About this task: Your task is to copy every record exactly.

===== Data to examine

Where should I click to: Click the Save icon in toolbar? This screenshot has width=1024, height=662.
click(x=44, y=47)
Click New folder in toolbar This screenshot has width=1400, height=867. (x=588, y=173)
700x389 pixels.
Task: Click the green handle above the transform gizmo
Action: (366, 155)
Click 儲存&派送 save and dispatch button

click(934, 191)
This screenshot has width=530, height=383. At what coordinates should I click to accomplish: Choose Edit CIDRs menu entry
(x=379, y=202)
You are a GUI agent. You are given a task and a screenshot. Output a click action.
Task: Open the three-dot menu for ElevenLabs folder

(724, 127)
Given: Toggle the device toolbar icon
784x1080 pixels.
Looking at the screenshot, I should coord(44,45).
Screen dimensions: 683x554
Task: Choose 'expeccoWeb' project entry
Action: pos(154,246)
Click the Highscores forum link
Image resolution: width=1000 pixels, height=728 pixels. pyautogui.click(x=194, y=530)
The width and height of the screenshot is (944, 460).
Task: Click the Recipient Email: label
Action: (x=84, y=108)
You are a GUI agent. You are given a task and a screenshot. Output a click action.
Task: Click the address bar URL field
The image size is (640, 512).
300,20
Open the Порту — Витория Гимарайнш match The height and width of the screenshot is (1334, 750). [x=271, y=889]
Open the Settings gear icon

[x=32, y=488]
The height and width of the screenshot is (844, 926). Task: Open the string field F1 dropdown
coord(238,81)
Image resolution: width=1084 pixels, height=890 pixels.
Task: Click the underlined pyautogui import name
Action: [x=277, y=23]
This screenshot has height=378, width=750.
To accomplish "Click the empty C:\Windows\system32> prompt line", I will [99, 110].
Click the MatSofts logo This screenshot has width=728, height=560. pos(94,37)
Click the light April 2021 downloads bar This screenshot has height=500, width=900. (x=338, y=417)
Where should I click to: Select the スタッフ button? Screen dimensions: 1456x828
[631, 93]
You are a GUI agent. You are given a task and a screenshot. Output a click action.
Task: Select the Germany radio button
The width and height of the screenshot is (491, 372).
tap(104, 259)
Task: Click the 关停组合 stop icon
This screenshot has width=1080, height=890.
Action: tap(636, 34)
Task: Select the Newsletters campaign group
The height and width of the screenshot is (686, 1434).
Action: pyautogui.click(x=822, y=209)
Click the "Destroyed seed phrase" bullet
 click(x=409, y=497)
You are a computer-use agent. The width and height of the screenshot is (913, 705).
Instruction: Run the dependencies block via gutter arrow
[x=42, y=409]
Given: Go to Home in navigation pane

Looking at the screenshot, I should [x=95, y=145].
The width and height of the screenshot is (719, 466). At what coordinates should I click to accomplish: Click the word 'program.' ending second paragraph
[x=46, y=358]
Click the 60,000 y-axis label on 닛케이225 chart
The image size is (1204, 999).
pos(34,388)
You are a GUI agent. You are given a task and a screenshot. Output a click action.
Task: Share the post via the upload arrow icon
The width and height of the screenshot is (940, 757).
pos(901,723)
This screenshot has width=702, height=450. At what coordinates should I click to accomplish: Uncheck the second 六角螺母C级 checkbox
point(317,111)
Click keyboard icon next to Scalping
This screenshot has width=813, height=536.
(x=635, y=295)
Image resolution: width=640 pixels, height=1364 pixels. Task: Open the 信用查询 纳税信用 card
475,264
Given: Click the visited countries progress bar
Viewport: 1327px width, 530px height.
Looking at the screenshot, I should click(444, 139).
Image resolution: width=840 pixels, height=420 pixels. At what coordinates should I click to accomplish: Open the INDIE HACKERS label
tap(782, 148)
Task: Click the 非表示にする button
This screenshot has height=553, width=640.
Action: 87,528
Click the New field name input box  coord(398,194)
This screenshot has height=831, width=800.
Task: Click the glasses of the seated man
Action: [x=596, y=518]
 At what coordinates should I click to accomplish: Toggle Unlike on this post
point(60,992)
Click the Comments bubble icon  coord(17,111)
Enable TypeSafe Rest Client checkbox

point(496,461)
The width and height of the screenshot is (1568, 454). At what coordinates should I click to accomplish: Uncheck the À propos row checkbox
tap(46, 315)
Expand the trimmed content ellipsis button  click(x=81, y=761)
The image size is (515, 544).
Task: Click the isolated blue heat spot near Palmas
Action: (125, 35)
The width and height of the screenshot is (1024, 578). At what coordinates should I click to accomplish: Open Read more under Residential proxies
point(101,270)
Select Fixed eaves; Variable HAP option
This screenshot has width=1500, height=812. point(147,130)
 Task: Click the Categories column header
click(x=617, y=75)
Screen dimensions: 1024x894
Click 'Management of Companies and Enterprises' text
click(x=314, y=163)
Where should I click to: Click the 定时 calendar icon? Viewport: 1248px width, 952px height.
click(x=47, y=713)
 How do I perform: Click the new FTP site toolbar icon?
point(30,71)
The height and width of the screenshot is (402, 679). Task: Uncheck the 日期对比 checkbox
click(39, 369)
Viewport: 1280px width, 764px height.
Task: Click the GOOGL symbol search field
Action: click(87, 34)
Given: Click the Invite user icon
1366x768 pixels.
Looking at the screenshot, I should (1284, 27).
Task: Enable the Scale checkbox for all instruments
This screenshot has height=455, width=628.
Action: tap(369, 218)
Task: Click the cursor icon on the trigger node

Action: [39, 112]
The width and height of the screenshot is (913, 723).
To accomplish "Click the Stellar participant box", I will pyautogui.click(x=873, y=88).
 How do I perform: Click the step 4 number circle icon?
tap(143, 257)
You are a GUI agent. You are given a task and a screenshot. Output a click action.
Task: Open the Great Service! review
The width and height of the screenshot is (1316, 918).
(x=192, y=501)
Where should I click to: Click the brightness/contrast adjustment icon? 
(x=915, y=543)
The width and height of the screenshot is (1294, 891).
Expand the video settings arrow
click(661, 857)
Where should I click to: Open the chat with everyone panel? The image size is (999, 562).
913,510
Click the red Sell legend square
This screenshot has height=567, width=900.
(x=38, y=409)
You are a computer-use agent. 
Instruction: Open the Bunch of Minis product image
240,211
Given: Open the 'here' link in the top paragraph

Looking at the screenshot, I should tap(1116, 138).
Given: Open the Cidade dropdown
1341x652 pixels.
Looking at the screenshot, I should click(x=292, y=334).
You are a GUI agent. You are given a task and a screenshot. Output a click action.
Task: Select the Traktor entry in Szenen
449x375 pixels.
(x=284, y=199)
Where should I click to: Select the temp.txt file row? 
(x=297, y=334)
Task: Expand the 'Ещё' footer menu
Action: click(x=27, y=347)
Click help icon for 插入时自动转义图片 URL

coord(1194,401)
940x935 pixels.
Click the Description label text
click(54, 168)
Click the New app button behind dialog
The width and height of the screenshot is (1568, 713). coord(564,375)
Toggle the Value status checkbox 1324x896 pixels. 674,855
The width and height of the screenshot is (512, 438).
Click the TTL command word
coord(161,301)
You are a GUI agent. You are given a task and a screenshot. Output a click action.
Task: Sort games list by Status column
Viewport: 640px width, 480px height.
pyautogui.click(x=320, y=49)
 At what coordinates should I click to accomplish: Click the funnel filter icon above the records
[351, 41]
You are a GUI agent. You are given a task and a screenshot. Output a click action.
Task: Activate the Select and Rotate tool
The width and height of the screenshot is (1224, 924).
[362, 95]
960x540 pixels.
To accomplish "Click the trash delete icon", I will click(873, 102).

==========

Your response:
Where should I click to: Click the Save icon in toolbar? This screenshot has width=1024, height=662.
click(x=44, y=47)
Click New folder in toolbar This screenshot has width=1400, height=867. (x=588, y=173)
700x389 pixels.
Task: Click the green handle above the transform gizmo
Action: (366, 155)
Click 儲存&派送 save and dispatch button

click(934, 191)
This screenshot has width=530, height=383. At what coordinates should I click to accomplish: Choose Edit CIDRs menu entry
(x=379, y=202)
You are a GUI agent. You are given a task and a screenshot. Output a click action.
Task: Open the three-dot menu for ElevenLabs folder

(724, 127)
Given: Toggle the device toolbar icon
784x1080 pixels.
Looking at the screenshot, I should coord(44,45).
Screen dimensions: 683x554
Task: Choose 'expeccoWeb' project entry
Action: pos(154,246)
Click the Highscores forum link
Image resolution: width=1000 pixels, height=728 pixels. pyautogui.click(x=194, y=530)
The width and height of the screenshot is (944, 460).
Task: Click the Recipient Email: label
Action: (x=84, y=108)
You are a GUI agent. You are given a task and a screenshot. Output a click action.
Task: Click the address bar URL field
The image size is (640, 512).
300,20
Open the Порту — Витория Гимарайнш match The height and width of the screenshot is (1334, 750). [x=271, y=889]
Open the Settings gear icon

[x=32, y=488]
The height and width of the screenshot is (844, 926). Task: Open the string field F1 dropdown
coord(238,81)
Image resolution: width=1084 pixels, height=890 pixels.
Task: Click the underlined pyautogui import name
Action: [x=277, y=23]
This screenshot has height=378, width=750.
To accomplish "Click the empty C:\Windows\system32> prompt line", I will [99, 110].
Click the MatSofts logo This screenshot has width=728, height=560. pos(94,37)
Click the light April 2021 downloads bar This screenshot has height=500, width=900. (x=338, y=417)
Where should I click to: Select the スタッフ button? Screen dimensions: 1456x828
[631, 93]
You are a GUI agent. You are given a task and a screenshot. Output a click action.
Task: Select the Germany radio button
The width and height of the screenshot is (491, 372).
tap(104, 259)
Task: Click the 关停组合 stop icon
This screenshot has width=1080, height=890.
Action: tap(636, 34)
Task: Select the Newsletters campaign group
The height and width of the screenshot is (686, 1434).
Action: pyautogui.click(x=822, y=209)
Click the "Destroyed seed phrase" bullet
 click(x=409, y=497)
You are a computer-use agent. The width and height of the screenshot is (913, 705).
Instruction: Run the dependencies block via gutter arrow
[x=42, y=409]
Given: Go to Home in navigation pane

Looking at the screenshot, I should [x=95, y=145].
The width and height of the screenshot is (719, 466). At what coordinates should I click to accomplish: Click the word 'program.' ending second paragraph
[x=46, y=358]
Click the 60,000 y-axis label on 닛케이225 chart
The image size is (1204, 999).
pos(34,388)
You are a GUI agent. You are given a task and a screenshot. Output a click action.
Task: Share the post via the upload arrow icon
The width and height of the screenshot is (940, 757).
pos(901,723)
This screenshot has width=702, height=450. At what coordinates should I click to accomplish: Uncheck the second 六角螺母C级 checkbox
point(317,111)
Click keyboard icon next to Scalping
This screenshot has width=813, height=536.
(x=635, y=295)
Image resolution: width=640 pixels, height=1364 pixels. Task: Open the 信用查询 纳税信用 card
475,264
Given: Click the visited countries progress bar
Viewport: 1327px width, 530px height.
Looking at the screenshot, I should click(444, 139).
Image resolution: width=840 pixels, height=420 pixels. At what coordinates should I click to accomplish: Open the INDIE HACKERS label
tap(782, 148)
Task: Click the 非表示にする button
This screenshot has height=553, width=640.
Action: 87,528
Click the New field name input box  coord(398,194)
This screenshot has height=831, width=800.
Task: Click the glasses of the seated man
Action: [x=596, y=518]
 At what coordinates should I click to accomplish: Toggle Unlike on this post
point(60,992)
Click the Comments bubble icon  coord(17,111)
Enable TypeSafe Rest Client checkbox

point(496,461)
The width and height of the screenshot is (1568, 454). At what coordinates should I click to accomplish: Uncheck the À propos row checkbox
tap(46, 315)
Expand the trimmed content ellipsis button  click(x=81, y=761)
The image size is (515, 544).
Task: Click the isolated blue heat spot near Palmas
Action: (125, 35)
The width and height of the screenshot is (1024, 578). At what coordinates should I click to accomplish: Open Read more under Residential proxies
point(101,270)
Select Fixed eaves; Variable HAP option
This screenshot has width=1500, height=812. point(147,130)
 Task: Click the Categories column header
click(x=617, y=75)
Screen dimensions: 1024x894
Click 'Management of Companies and Enterprises' text
click(x=314, y=163)
Where should I click to: Click the 定时 calendar icon? Viewport: 1248px width, 952px height.
click(x=47, y=713)
 How do I perform: Click the new FTP site toolbar icon?
point(30,71)
The height and width of the screenshot is (402, 679). Task: Uncheck the 日期对比 checkbox
click(39, 369)
Viewport: 1280px width, 764px height.
Task: Click the GOOGL symbol search field
Action: click(87, 34)
Given: Click the Invite user icon
1366x768 pixels.
Looking at the screenshot, I should (1284, 27).
Task: Enable the Scale checkbox for all instruments
This screenshot has height=455, width=628.
Action: tap(369, 218)
Task: Click the cursor icon on the trigger node

Action: [39, 112]
The width and height of the screenshot is (913, 723).
To accomplish "Click the Stellar participant box", I will pyautogui.click(x=873, y=88).
 How do I perform: Click the step 4 number circle icon?
tap(143, 257)
You are a GUI agent. You are given a task and a screenshot. Output a click action.
Task: Open the Great Service! review
The width and height of the screenshot is (1316, 918).
(x=192, y=501)
Where should I click to: Click the brightness/contrast adjustment icon? 
(x=915, y=543)
The width and height of the screenshot is (1294, 891).
Expand the video settings arrow
click(661, 857)
Where should I click to: Open the chat with everyone panel? The image size is (999, 562).
913,510
Click the red Sell legend square
This screenshot has height=567, width=900.
(x=38, y=409)
You are a computer-use agent. 
Instruction: Open the Bunch of Minis product image
240,211
Given: Open the 'here' link in the top paragraph

Looking at the screenshot, I should tap(1116, 138).
Given: Open the Cidade dropdown
1341x652 pixels.
Looking at the screenshot, I should click(x=292, y=334).
You are a GUI agent. You are given a task and a screenshot. Output a click action.
Task: Select the Traktor entry in Szenen
449x375 pixels.
(x=284, y=199)
Where should I click to: Select the temp.txt file row? 
(x=297, y=334)
Task: Expand the 'Ещё' footer menu
Action: click(x=27, y=347)
Click help icon for 插入时自动转义图片 URL

coord(1194,401)
940x935 pixels.
Click the Description label text
click(54, 168)
Click the New app button behind dialog
The width and height of the screenshot is (1568, 713). coord(564,375)
Toggle the Value status checkbox 1324x896 pixels. 674,855
The width and height of the screenshot is (512, 438).
Click the TTL command word
coord(161,301)
You are a GUI agent. You are given a task and a screenshot. Output a click action.
Task: Sort games list by Status column
Viewport: 640px width, 480px height.
pyautogui.click(x=320, y=49)
 At what coordinates should I click to accomplish: Click the funnel filter icon above the records
[351, 41]
You are a GUI agent. You are given a task and a screenshot. Output a click action.
Task: Activate the Select and Rotate tool
The width and height of the screenshot is (1224, 924).
[362, 95]
960x540 pixels.
To accomplish "Click the trash delete icon", I will click(873, 102).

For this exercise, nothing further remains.